THE DATA:

===

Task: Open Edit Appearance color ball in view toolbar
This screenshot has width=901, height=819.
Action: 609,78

===

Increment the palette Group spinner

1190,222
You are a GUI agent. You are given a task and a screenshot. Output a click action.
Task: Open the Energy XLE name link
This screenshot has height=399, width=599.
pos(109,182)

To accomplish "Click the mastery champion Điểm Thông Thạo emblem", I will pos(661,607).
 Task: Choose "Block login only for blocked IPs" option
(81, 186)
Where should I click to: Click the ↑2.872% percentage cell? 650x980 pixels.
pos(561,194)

===

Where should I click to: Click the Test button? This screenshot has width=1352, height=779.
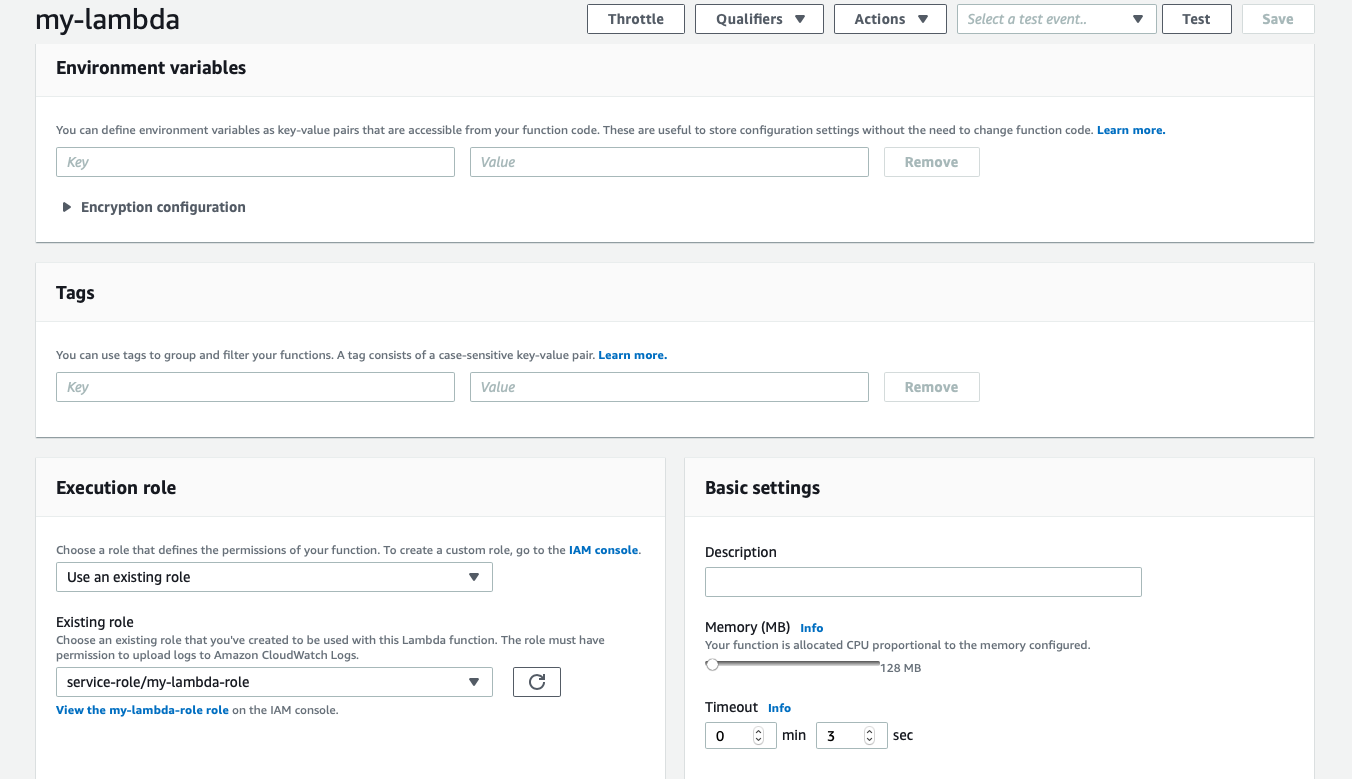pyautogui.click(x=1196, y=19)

===

WORK ORDER:
Select and copy every line from the records that includes the word "Open".

RESULT FOR THIS EXERCISE:
Task: Open Edit Appearance color ball in view toolbar
Task: Open the Energy XLE name link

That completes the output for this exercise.